All Chinese policies are aimed at "protecting the people's rights", Beijing 2022 officials have claimed here as the International Olympic Committee (IOC) Evaluation Commission visit opened, with groups using the bid to "achieve political goals" criticised.
It follows publication last week of a report by a global coalition of 175 pro-Tibet organisations calling for the Chinese bid to be rejected because promises over improving human rights pledged ahead of the 2008 Olympics and Paralympics had been "broken".
The report, hand-delivered to the IOC in Lausanne to coincide with the inspection amid widespread international coverage, cites supposedly greater repression in Tibet, the south-western region which has long struggled to gain independence.
But Beijing 2022 media and communications director Wang Hui claimed "the progress of Chinese human rights is there for everyone to see around the world", in response to a question from insidethegames this evening.
"All the policies here in China are aimed at protecting the people's rights," she added.
"The Olympics is a symbol of friendship, peace and progress and now China is devoting itself to the bid for the 2022 Winter Games.
"This is a huge event and a shared aspiration of Chinese people.

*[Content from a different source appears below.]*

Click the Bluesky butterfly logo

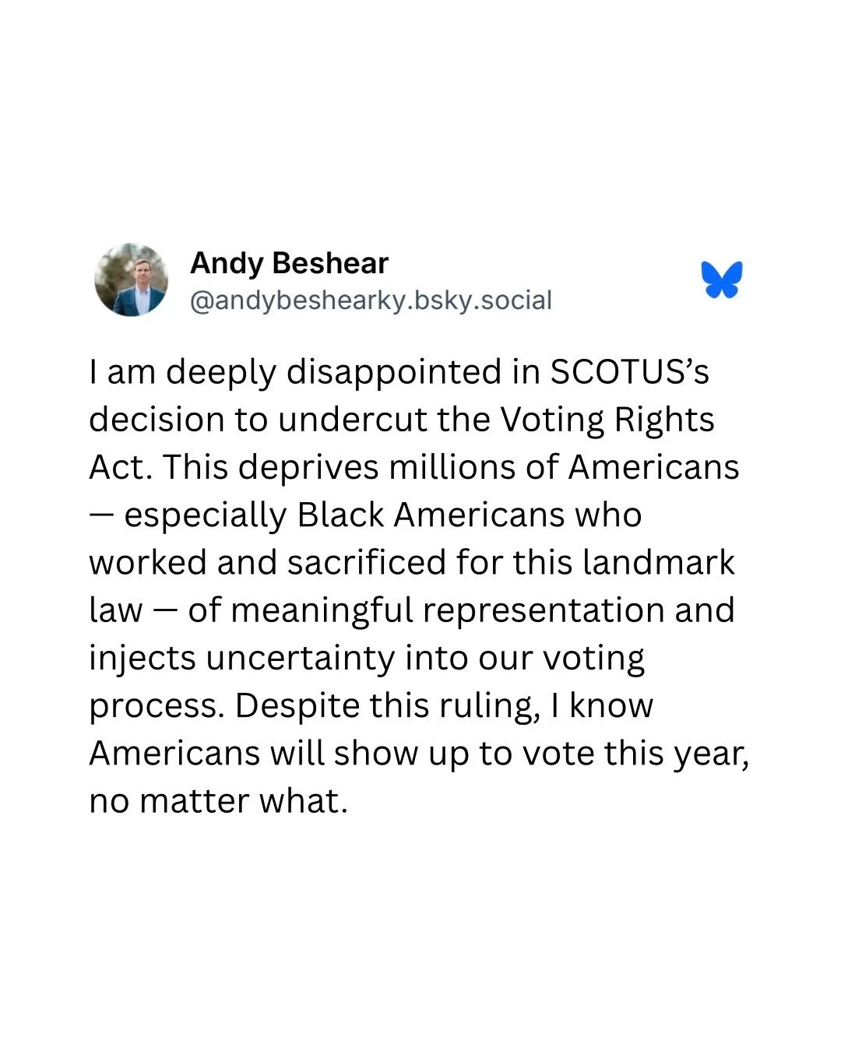(x=722, y=279)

"Of course, there will be certain individuals who will take the chance to do something to serve their own interests and purpose.

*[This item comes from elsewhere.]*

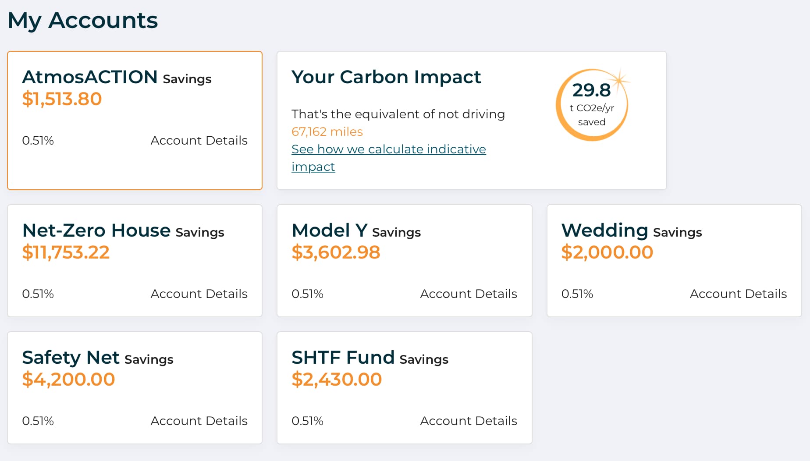This screenshot has height=461, width=810.
Task: Select the AtmosACTION Savings card title
Action: 117,78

''This sort of behavior goes against the Olympic spirit and shows disrespect to the Olympic family.
"As the Bid Committee, we support the Olympic spirit and support the Olympic Charter, and will keep sport independent from politics.
"And we oppose any behaviour aimed at achieving their own political goals while opposing the bid for the Olympic Winter Games."

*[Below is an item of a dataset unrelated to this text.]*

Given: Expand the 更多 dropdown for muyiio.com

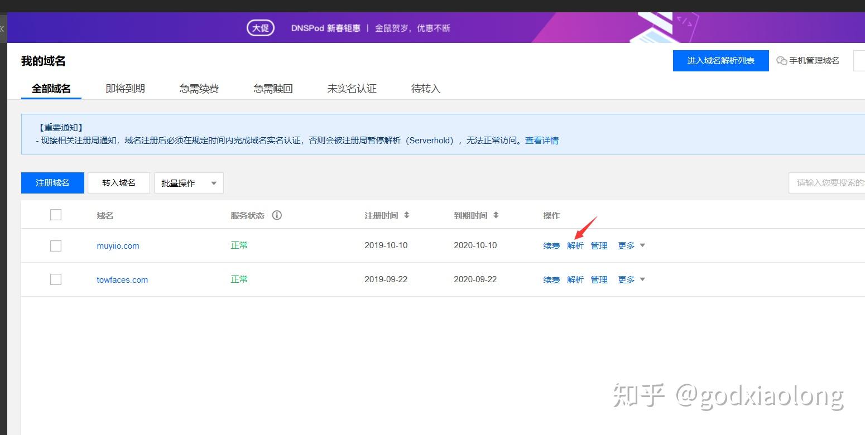Looking at the screenshot, I should click(631, 245).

Human rights, and in particular the question of Tibet, was an issue which dogged preparations for Beijing 2008, and is a challenge this time around both for the Chinese capital and its only remaining rival, Almaty in Kazakhstan.
This is particularly because of a new clause inserted into the Host City Contract signed by both candidates outlawing "any form of discrimination with regard to a country or a person on grounds of race, religion, politics, gender or otherwise".
Recent comments by IOC President Thomas Bach have also contradicted the claim sport is independent from politics, with the German having also admitted this month that the IOC does "not always agree with political or legal systems in host countries".
But China's IOC Athletes' Commission member Yang Yang, a two-time gold medal winning short-track speed skater at Salt Lake City 2002, ignored the Contract changes when claiming how, "in the Olympic Charter, there is only one sentence about human rights, which says that participants [sic] of the Olympic Movement is the basic human right".
This followed the first of five days of inspections here today, which began with speeches from vice-premier Liu Yandong, Chinese Olympic Committee President Liu Peng and Beijing Mayor and Bid leader, Wang Anshun.
Liu, also a member of the ruling Politburo of the Communist Party of China, reiterated the strong Government support from all levels, something seen as a key strength of the Bid, while commitment to the principles of Agenda 2020 was also repeated.
A series of ice sport venues in the city centre were visited this afternoon, including the iconic Bird's Nest Stadium where Opening and Closing Ceremonies would be held, and the Water Cube, which would host curling and be known as the "Ice Cube" during the Games.
Projected ice hockey venues at the National Indoor Stadium and Wukesong Sport Centre were also inspected, as well as the Capital Indoor Stadium where short track and figure skating would take place, and the yet-to-be-constructed National Speed Skating Stadium and Athletes' Village sites.
The Commission, chaired by Russia's Alexander Zhukov, will spend another day in the capital tomorrow before departing tomorrow for Zhangjiakou, the mountain-cluster around 190 kilometres to the north-west.
Zhukov is joined by two other IOC members on the 10-strong panel, Britain's Adam Pengilly and Japan's Tsunekazu Takeda, after a third, New Zealand's Barry Maister, was forced to return home yesterday for personal reasons.